The cellular composition of the human brain changes dynamically during development. It is composed of progenitor cells that give rise first to neurons and then to glial cells. Progenitors and differentiated cells are exposed to extracellular signals not only from the cerebrospinal fluid, the basement membrane, and the forming blood vessels, but also from their neighboring cells. Cellular cross-talk is an essential process that is influenced by several factors, including cell morphology, adhesion molecules, the local extracellular matrix, and secreted vesicles.

“To date, extracellular signals and in particular secreted vesicles have been at the center of studies of neuron-to-neuron communication. Whereas in my laboratory we are focusing on the role of extracellular signals in progenitor-to-neuron/astrocyte communication during development”, explains Cappello. “Extracellular vesicles are secreted by all cells and contain nucleic acids, proteins, and lipids that are transported from the donor cell to the recipient cell. These vesicles can be secreted locally, travel through the extracellular space, and then be internalized by different cells. They act as mediators of cell-to-cell communication and are involved in many physiological and pathological processes – including stem cell maintenance and plasticity, proliferation, apoptosis, and repair of damaged tissue.”

**RECORDS SUPPLIED:**

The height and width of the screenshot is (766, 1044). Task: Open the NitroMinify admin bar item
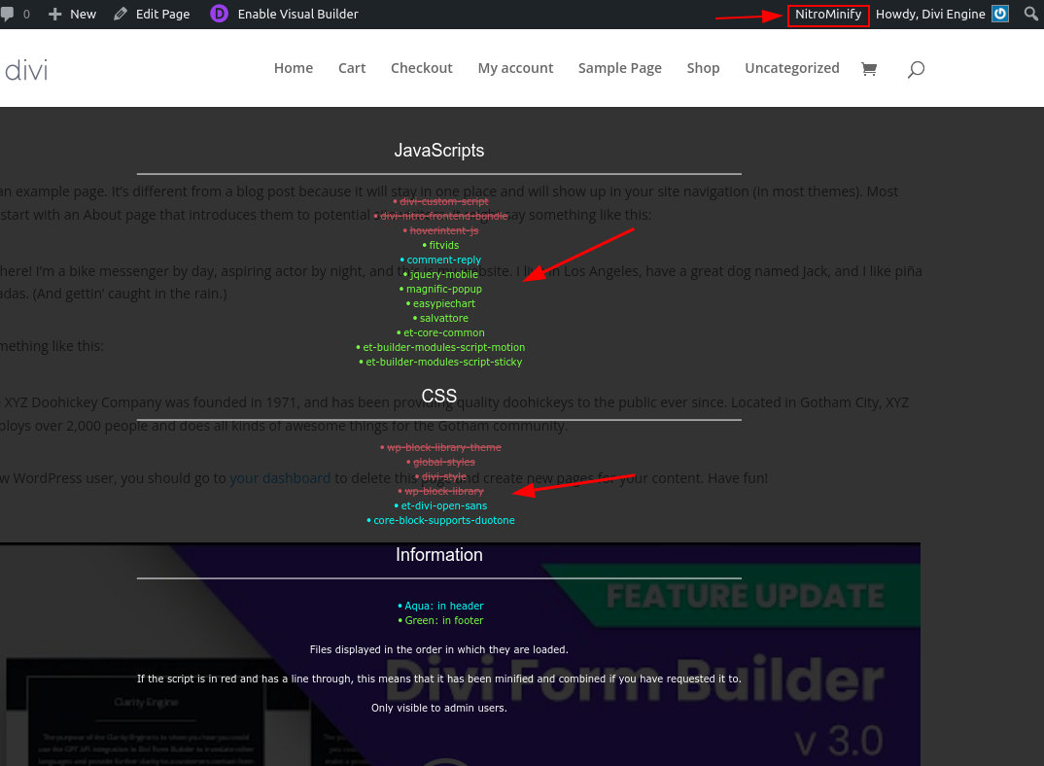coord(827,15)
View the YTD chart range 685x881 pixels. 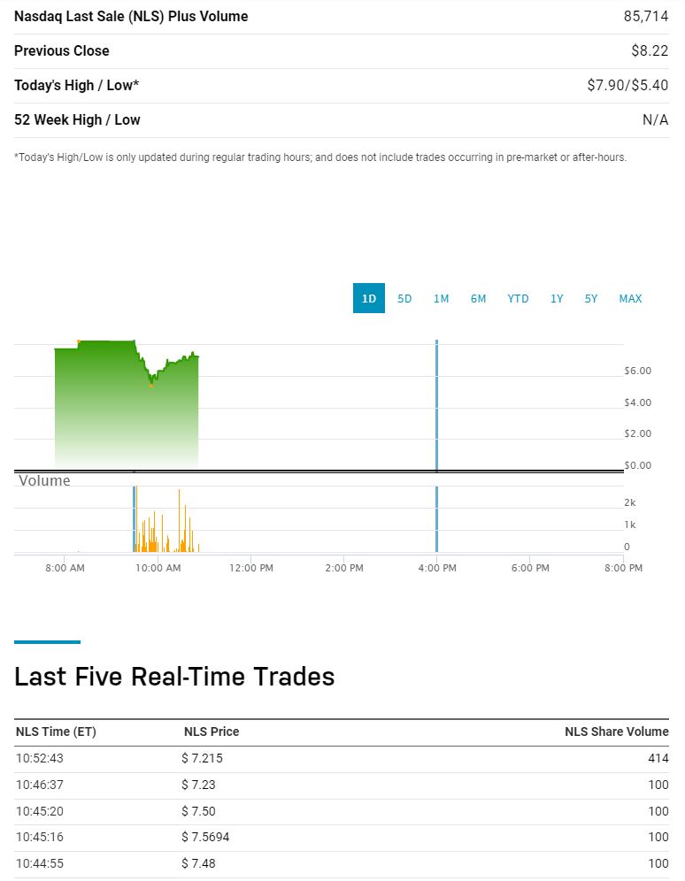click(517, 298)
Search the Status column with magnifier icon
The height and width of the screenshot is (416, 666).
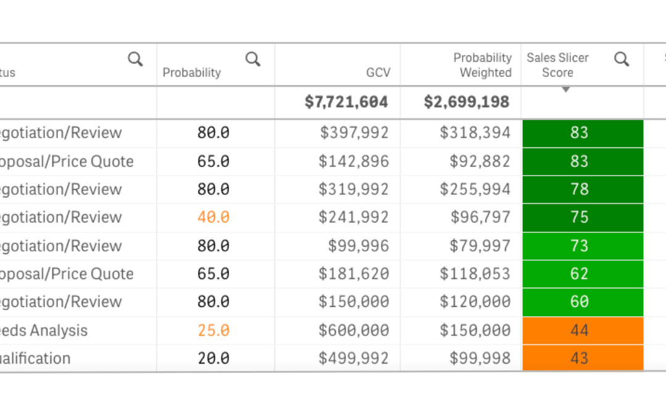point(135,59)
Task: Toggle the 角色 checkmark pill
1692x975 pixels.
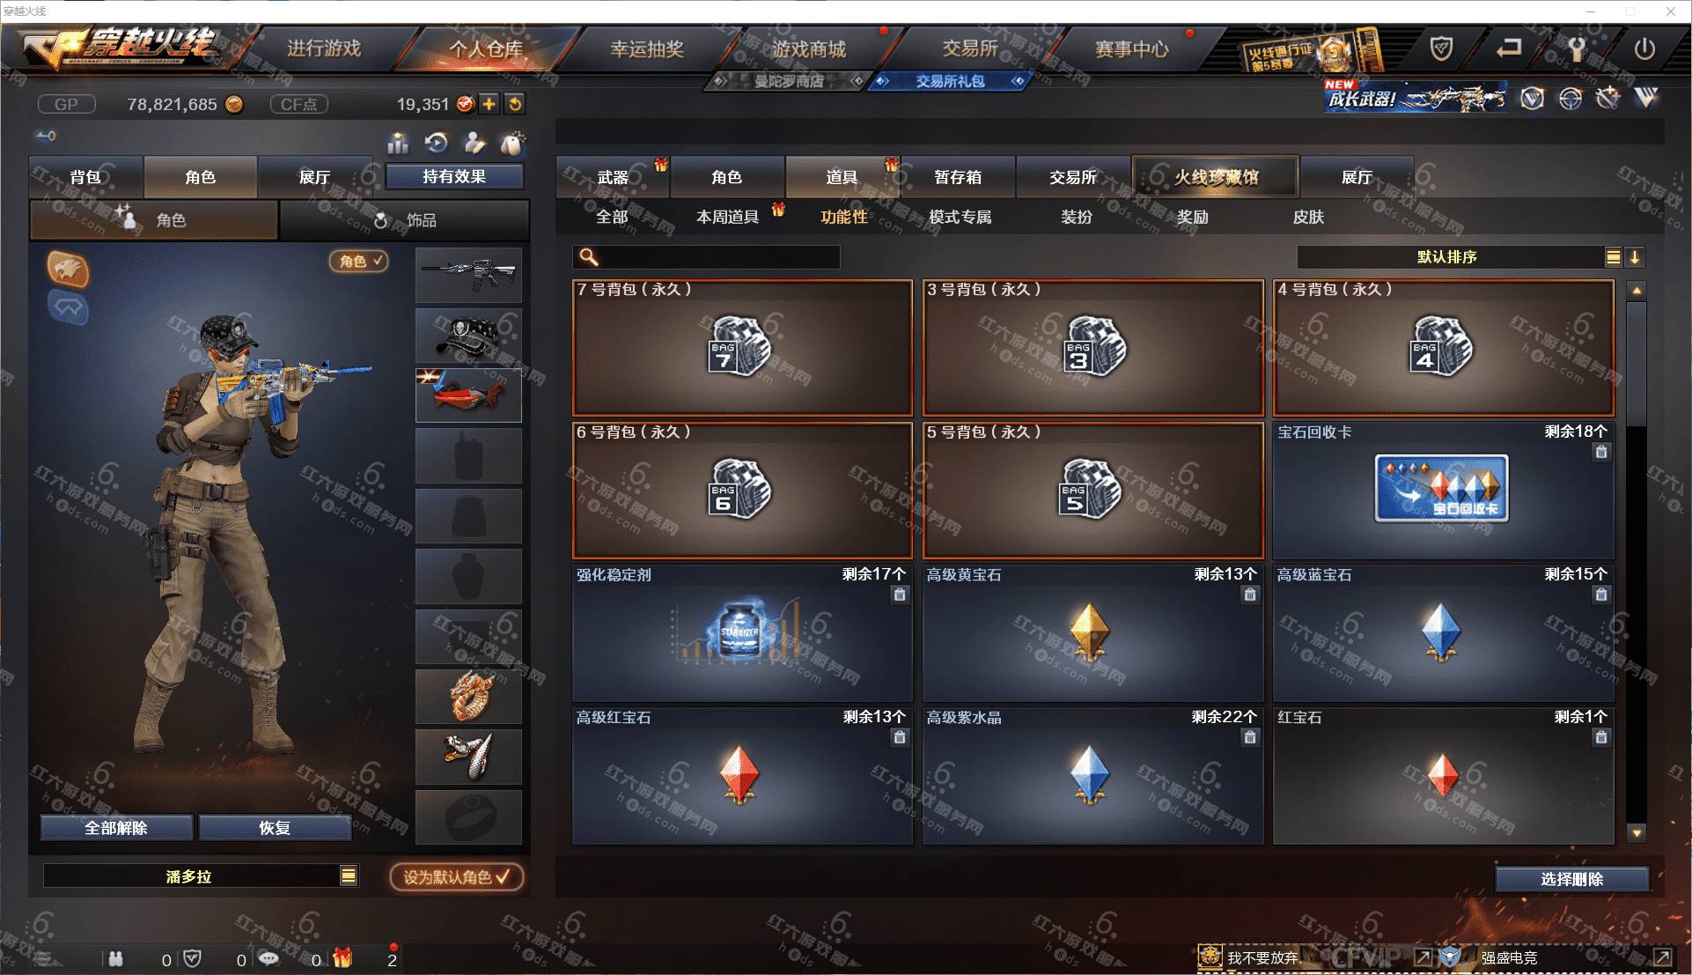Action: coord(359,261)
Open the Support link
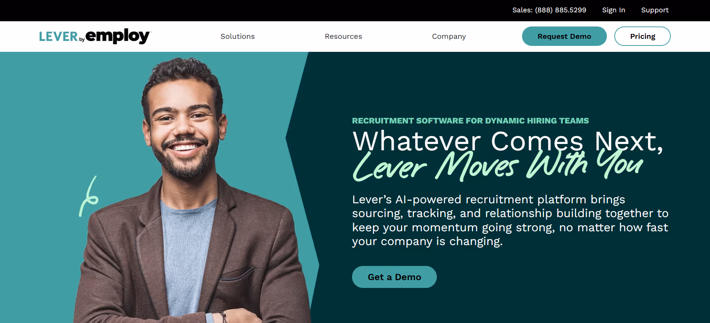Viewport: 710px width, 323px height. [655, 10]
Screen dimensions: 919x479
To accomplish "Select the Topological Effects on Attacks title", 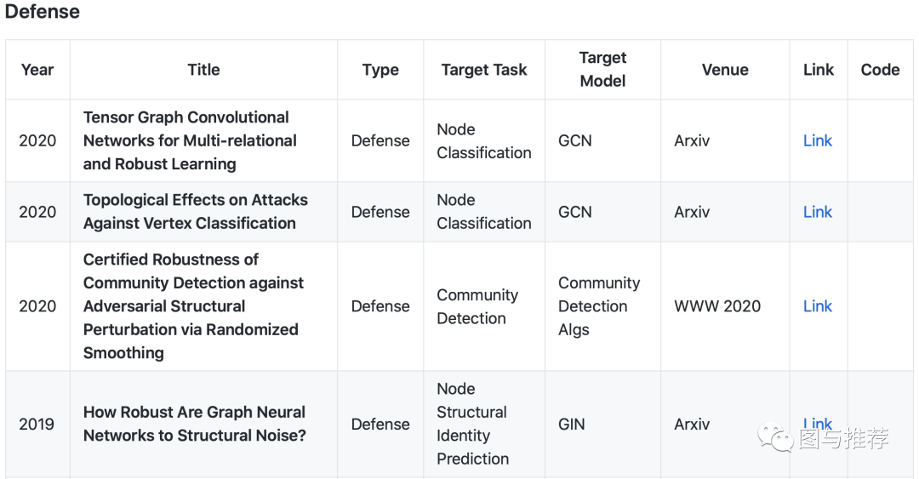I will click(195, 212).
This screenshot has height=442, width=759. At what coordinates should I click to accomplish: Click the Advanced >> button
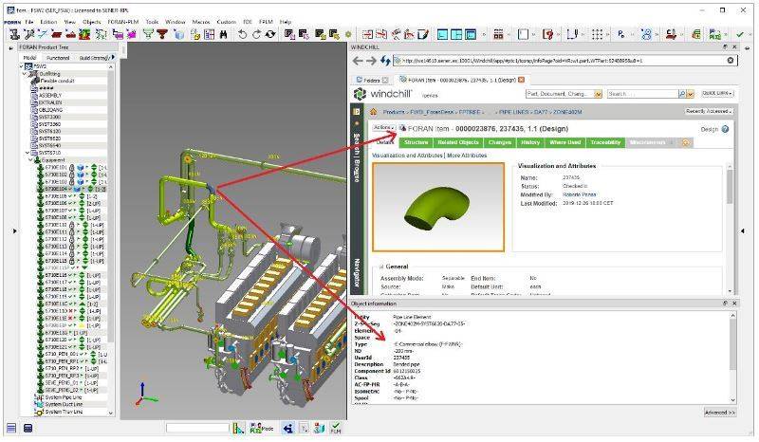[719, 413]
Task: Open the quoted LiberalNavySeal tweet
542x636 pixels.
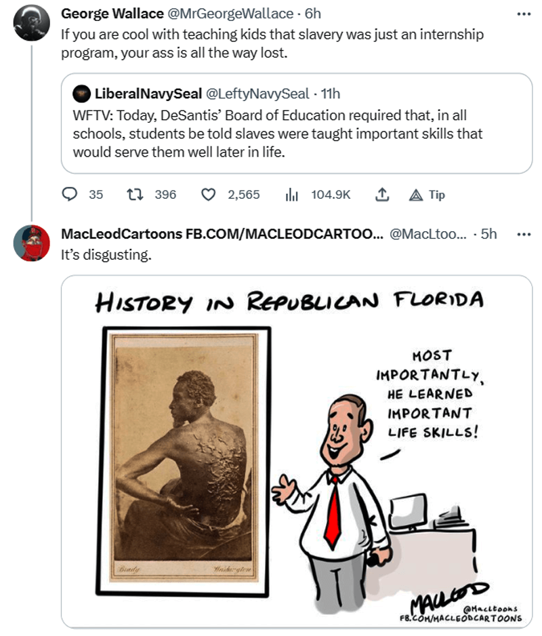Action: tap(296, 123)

**WHAT TO WORK ON:**
- 1) Rewrite the paragraph of the brain development text beginning "The cellular composition of the human brain" as a short list that keeps its main facts.
- 2) State whether each statement agrees with the brain development text. Answer yes or no, and quote the deciding words.
(a) Progenitor cells give rise to glial cells before neurons.
(b) Extracellular vesicles are secreted by all cells.
(c) Cappello's laboratory focuses on neuron-to-neuron communication.
- 3) Copy the brain development text from "The cellular composition" up to and including "and secreted vesicles.".

**RESPONSE LIST:**
- 1)
- The cellular composition of the human brain changes dynamically during development.
- Progenitor cells give rise first to neurons and then to glial cells.
- Progenitors and differentiated cells receive extracellular signals from the cerebrospinal fluid, the basement membrane, the forming blood vessels and neighboring cells.
- Cellular cross-talk is essential and is influenced by cell morphology, adhesion molecules, the local extracellular matrix and secreted vesicles.

- 2)
(a) No: "give rise first to neurons and then to glial cells"
(b) Yes: "Extracellular vesicles are secreted by all cells"
(c) No: "in my laboratory we are focusing on the role of extracellular signals in progenitor-to-neuron/astrocyte communication during development"

- 3)
The cellular composition of the human brain changes dynamically during development. It is composed of progenitor cells that give rise first to neurons and then to glial cells. Progenitors and differentiated cells are exposed to extracellular signals not only from the cerebrospinal fluid, the basement membrane, and the forming blood vessels, but also from their neighboring cells. Cellular cross-talk is an essential process that is influenced by several factors, including cell morphology, adhesion molecules, the local extracellular matrix, and secreted vesicles.